Discussing the use of bile salt-binding resins, such as colestyramine (cholestyramine USAN), and somatostatin peptide drugs, such as octreotide, for the treatment of diarrhoea we saw that these drugs are only used for specific types of diarrhoea, such as secretory diarrhoeas. One example given was diarrhoea following vagotomy.

But why does vagotomy cause diarrhoea? Vagotomy is a surgical technique indicated for patients who develop acute complications from peptic ulcer disease or chronic symptoms despite being on maximally tolerated medical therapies. Damage to the vagus nerve can also occur following bariatric surgery, fundoplication, and oesophagal resection.  Postvagotomy diarrhoea has been described in up to 30 percent of patients. Many patients have transient watery diarrhoea for three to six months postvagotomy but in some the diarrhoea can be severe and chronic.

One might think that vagotomy should cause constipation, not diarrhoea, since cutting the vagus nerve decreases parasympathetic innervation of the gastrointestinal tract and the “rest and digest” functions of the parasympathetic nervous system promote gastrointestinal secretions and motility.

However, vagotomy often also damages branches of the vagus nerve innervating the liver and gallbladder. This leads to gallbladder distension and secretion of excess bile salts. This triggers diarrhoea. The fact that colestyramine can control postvagotomy diarrhoea supports the hypothesis that excess bile salts in the intestine are involved in stimulating colonic secretions and causing the diarrhoea.

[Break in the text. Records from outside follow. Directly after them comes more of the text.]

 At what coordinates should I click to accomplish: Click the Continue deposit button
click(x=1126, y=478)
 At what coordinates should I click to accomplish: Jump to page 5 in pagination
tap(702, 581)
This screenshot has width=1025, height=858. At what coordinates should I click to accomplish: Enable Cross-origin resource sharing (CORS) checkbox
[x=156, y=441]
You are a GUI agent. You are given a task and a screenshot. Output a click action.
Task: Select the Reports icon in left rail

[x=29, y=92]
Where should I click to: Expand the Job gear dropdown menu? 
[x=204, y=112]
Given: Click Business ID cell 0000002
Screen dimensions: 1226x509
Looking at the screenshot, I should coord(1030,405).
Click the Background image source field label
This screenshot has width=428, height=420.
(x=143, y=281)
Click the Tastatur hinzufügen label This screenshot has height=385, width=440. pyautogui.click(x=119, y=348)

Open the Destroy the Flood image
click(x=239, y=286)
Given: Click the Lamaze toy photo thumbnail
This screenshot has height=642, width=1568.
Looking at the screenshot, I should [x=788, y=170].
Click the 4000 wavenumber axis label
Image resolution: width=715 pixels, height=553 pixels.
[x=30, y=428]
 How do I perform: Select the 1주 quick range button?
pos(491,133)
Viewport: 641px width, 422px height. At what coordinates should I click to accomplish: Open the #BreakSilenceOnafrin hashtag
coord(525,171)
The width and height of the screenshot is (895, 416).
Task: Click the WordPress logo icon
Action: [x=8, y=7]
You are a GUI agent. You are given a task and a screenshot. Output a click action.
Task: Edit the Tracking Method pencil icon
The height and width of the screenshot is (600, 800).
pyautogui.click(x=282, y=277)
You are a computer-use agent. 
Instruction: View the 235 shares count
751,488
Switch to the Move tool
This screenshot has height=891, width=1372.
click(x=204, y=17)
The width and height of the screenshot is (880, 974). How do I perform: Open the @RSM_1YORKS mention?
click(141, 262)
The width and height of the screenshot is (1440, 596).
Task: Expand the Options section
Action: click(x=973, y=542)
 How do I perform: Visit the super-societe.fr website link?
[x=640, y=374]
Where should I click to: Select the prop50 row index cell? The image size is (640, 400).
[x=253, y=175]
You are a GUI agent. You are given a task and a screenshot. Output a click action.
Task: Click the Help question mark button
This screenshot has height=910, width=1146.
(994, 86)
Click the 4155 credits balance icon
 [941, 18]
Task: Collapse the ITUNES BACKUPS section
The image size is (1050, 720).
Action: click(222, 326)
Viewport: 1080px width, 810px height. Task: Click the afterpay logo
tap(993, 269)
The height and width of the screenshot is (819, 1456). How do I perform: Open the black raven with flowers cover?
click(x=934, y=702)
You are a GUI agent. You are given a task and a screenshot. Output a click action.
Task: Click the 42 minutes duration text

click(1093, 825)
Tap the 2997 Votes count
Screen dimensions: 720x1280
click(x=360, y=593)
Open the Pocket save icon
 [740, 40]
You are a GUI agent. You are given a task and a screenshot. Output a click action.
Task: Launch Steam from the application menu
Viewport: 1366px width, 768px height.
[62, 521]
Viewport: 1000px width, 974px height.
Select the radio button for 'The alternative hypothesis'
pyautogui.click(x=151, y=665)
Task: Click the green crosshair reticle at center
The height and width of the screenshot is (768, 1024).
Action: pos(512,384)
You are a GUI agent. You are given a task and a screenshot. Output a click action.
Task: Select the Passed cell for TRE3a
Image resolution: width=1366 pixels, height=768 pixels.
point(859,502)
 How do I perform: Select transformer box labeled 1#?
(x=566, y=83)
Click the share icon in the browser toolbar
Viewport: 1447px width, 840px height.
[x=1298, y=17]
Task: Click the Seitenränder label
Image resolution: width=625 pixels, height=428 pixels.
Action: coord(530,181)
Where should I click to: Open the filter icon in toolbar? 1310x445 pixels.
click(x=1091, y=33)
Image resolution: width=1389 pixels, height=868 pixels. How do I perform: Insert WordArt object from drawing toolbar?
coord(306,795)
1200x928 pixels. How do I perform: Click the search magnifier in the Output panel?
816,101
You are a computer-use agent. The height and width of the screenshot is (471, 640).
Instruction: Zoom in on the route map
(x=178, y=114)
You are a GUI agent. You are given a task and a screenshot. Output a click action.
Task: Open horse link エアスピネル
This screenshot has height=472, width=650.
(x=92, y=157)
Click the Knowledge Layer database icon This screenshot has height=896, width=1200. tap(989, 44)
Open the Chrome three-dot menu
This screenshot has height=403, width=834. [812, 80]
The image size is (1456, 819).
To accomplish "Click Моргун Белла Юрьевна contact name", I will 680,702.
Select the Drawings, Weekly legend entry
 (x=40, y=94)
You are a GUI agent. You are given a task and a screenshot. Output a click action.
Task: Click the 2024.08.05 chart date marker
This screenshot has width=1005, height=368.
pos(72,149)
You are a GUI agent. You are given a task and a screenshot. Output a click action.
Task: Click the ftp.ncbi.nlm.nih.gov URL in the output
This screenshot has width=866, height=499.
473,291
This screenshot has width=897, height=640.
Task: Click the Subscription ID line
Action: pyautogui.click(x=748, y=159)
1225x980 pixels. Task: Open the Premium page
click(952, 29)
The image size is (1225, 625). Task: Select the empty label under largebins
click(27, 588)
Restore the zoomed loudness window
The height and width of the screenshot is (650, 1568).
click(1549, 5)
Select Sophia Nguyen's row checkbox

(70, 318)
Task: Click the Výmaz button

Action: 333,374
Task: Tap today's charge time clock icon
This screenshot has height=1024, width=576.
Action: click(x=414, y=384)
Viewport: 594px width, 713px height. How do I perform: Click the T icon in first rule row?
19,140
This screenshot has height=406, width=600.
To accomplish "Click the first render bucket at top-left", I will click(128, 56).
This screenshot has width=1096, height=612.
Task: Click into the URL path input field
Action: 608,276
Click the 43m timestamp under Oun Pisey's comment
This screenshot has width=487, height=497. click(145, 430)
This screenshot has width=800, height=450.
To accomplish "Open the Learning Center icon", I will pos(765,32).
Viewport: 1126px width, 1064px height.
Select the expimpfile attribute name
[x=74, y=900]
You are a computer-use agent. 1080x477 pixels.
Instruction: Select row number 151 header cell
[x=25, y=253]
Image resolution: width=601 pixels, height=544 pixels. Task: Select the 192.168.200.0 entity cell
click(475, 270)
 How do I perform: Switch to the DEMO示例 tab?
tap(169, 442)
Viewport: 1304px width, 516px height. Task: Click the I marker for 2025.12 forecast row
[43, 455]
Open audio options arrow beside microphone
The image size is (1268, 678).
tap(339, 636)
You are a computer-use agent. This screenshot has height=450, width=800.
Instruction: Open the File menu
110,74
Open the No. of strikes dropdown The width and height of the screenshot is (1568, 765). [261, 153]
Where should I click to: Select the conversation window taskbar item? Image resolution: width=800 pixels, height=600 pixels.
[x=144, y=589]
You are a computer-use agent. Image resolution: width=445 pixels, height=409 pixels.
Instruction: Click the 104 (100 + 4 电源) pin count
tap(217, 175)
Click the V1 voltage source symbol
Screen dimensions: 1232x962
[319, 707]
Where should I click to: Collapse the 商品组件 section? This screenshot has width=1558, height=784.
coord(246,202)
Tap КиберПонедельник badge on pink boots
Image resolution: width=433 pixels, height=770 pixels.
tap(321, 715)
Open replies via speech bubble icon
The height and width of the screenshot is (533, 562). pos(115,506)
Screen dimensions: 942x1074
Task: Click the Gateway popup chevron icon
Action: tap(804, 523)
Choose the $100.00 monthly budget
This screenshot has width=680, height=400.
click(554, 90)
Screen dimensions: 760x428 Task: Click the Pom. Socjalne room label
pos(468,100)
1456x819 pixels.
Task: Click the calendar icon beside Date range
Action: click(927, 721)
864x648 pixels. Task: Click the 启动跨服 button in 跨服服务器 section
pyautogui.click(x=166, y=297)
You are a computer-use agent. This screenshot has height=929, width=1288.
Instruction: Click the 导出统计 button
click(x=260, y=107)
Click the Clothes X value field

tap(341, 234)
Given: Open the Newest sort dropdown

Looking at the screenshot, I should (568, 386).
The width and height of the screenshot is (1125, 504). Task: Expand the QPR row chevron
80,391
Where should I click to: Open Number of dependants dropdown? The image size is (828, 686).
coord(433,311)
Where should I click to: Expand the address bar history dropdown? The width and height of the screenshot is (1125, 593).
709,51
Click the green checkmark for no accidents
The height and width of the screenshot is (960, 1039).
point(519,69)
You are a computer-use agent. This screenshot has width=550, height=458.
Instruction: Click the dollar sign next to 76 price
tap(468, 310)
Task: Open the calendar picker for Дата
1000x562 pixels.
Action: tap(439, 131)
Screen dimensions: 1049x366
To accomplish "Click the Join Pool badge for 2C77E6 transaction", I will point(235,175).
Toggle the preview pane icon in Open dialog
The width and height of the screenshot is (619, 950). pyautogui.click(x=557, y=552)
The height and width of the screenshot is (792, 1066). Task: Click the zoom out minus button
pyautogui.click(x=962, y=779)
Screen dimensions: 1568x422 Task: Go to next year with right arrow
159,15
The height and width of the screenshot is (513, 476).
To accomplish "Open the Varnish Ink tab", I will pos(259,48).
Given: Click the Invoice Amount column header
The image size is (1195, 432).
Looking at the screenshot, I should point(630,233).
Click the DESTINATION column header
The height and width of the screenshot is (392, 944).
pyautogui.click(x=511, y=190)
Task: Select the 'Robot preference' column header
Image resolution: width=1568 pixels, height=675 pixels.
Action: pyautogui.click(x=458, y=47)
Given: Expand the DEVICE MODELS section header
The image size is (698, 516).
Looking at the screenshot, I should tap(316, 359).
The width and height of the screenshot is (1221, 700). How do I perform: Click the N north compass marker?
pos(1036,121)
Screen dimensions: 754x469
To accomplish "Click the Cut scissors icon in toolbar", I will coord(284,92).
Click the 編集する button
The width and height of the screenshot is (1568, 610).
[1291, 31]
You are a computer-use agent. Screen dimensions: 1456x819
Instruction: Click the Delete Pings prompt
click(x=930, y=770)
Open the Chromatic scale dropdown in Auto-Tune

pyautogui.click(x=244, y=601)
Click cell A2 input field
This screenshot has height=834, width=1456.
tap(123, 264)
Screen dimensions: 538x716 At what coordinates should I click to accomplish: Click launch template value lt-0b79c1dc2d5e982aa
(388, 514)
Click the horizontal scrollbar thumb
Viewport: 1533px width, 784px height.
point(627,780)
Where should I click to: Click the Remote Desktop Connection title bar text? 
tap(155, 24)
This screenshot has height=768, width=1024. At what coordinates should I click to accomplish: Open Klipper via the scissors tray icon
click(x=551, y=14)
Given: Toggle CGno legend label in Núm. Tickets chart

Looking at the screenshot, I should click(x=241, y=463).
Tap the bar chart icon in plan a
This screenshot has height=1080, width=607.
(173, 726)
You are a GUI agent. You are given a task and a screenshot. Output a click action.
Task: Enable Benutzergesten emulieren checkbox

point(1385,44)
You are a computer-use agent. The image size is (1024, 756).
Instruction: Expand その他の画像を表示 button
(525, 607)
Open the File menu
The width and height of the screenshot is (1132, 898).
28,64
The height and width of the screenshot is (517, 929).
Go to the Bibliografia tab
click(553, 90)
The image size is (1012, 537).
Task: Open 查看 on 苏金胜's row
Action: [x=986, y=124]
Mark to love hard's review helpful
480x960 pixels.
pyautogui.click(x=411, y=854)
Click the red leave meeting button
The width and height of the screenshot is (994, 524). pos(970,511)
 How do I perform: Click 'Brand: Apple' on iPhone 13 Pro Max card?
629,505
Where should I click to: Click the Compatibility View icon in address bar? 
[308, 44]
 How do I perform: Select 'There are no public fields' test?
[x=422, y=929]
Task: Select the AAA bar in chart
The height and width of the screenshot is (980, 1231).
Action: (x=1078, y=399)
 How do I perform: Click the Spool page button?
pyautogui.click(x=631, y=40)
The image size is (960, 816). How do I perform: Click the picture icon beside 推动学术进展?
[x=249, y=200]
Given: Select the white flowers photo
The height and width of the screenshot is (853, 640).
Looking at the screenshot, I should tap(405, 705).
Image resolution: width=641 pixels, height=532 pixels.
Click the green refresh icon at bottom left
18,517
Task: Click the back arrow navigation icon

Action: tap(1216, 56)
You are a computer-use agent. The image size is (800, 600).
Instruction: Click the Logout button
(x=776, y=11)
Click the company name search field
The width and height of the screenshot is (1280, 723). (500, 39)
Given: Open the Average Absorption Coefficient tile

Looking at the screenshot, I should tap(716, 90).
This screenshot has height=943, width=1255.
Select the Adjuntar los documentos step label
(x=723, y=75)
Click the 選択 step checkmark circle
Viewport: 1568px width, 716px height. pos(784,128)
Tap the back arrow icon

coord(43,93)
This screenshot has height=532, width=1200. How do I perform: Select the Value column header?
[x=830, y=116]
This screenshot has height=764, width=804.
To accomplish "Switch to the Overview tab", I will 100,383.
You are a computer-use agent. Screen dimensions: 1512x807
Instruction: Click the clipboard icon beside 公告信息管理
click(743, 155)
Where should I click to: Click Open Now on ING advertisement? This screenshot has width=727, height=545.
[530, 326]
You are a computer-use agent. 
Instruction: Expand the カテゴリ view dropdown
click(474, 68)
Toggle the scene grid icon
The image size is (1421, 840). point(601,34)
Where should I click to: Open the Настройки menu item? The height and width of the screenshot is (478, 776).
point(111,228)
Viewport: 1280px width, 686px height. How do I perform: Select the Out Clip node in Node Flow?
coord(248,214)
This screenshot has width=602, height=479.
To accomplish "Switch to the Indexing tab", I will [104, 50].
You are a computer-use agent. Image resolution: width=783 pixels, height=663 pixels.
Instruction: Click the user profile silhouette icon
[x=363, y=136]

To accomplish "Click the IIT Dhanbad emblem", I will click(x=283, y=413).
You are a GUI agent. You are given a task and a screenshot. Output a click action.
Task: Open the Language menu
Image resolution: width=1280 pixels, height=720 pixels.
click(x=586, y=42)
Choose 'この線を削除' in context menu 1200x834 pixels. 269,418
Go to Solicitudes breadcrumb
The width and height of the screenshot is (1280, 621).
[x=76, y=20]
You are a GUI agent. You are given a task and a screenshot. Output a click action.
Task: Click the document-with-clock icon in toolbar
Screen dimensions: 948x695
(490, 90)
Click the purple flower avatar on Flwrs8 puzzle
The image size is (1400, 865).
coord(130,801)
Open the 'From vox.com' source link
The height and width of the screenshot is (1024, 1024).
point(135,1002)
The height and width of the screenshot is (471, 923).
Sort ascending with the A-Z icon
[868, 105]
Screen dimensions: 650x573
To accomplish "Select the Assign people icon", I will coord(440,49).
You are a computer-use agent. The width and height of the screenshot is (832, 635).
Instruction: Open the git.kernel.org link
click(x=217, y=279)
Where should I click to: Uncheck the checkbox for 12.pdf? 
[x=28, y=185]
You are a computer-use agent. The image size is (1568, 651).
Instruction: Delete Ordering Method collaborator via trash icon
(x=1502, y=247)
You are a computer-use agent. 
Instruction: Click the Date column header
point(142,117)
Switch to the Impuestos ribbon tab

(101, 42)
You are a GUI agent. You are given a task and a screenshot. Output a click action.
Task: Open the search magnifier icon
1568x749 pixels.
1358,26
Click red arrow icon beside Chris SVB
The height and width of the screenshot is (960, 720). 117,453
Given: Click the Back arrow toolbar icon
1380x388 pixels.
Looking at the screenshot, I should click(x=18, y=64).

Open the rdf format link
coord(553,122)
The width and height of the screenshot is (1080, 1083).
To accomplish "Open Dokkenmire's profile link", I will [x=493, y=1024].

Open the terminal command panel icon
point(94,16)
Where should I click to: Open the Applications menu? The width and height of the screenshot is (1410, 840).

Additionally, some patients with vagotomy develop gastric retention and require an additional drainage procedure several months after the initial operation.  This can lead to gastric dumping of hyperosmolar gastric contents into the small bowel within 30 minutes of a meal. This triggers an influx of water into the lumen resulting diarrhoea. The acute reduction in plasma volume due to the rapid influx of water into the bowel can also trigger diaphoresis, dizziness, hypotension, tachycardia, and headache.